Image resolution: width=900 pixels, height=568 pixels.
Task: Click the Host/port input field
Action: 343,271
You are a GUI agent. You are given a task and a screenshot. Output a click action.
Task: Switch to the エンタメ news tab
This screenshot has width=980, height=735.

● ● ● ●

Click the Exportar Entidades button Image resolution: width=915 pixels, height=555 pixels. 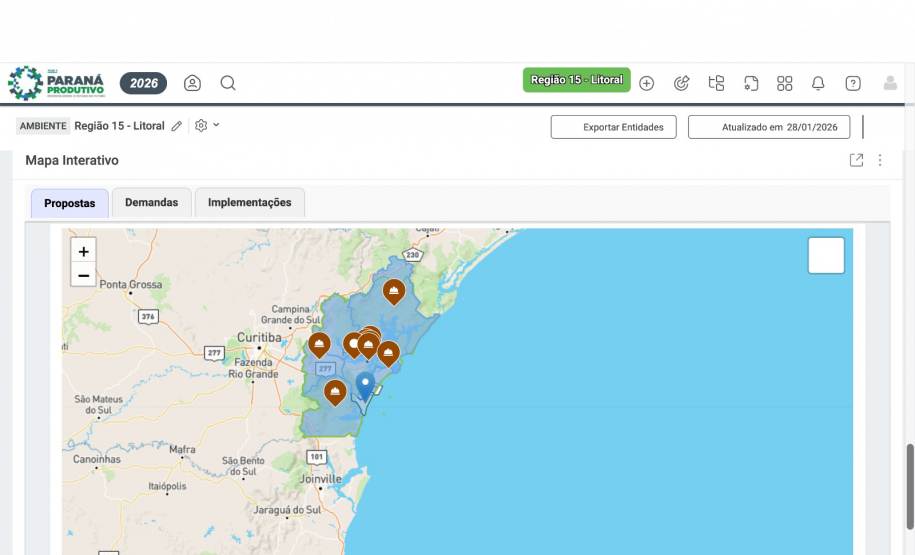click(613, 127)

● ● ● ●

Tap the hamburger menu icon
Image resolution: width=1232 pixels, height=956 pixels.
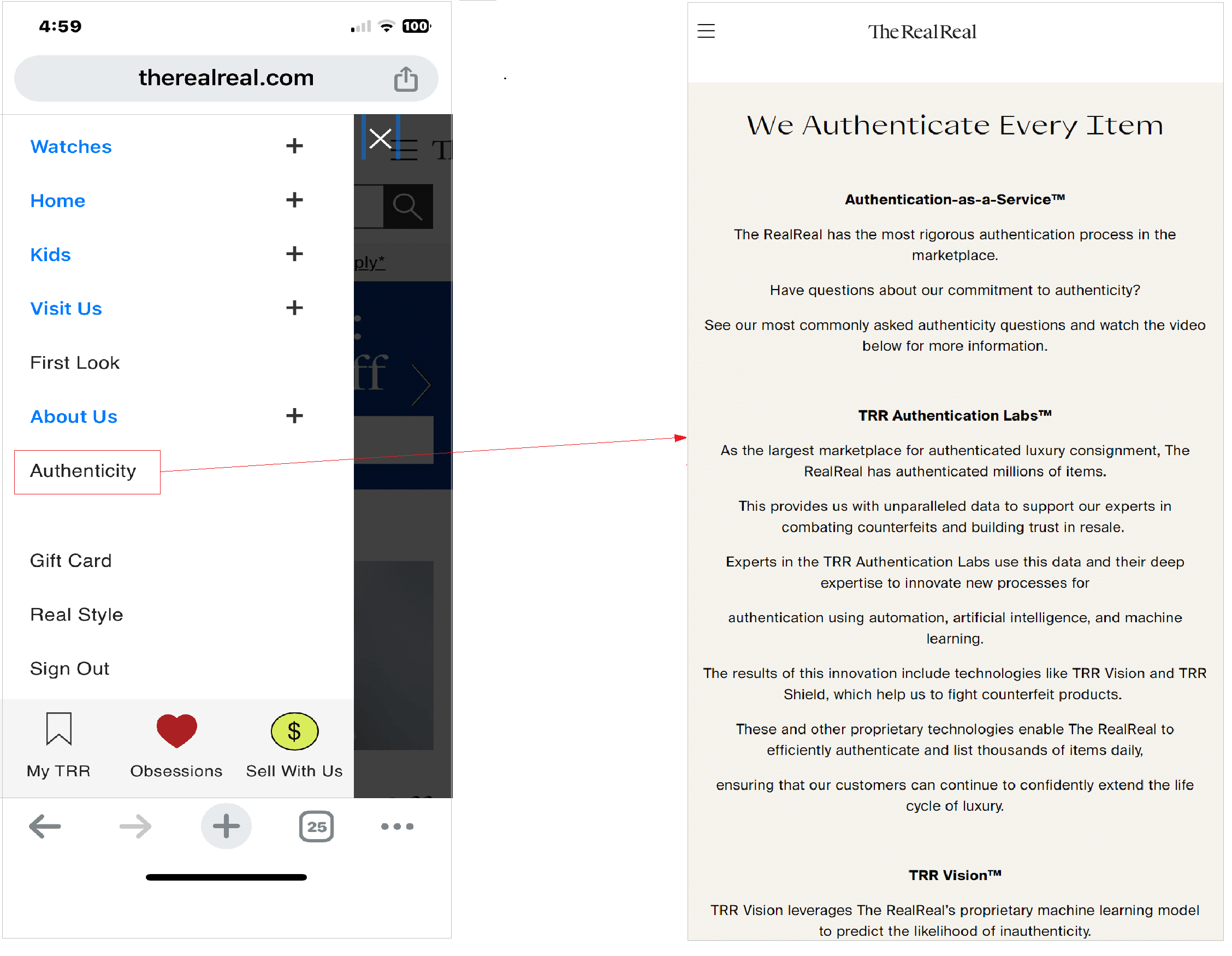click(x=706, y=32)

● ● ● ●

* **Problem requirements**:
Extract every line above that contains the word "screenshot".

* **Exercise answer**:
You are a GUI agent. You are given a task and a screenshot. Output a click action.
This screenshot has width=980, height=735.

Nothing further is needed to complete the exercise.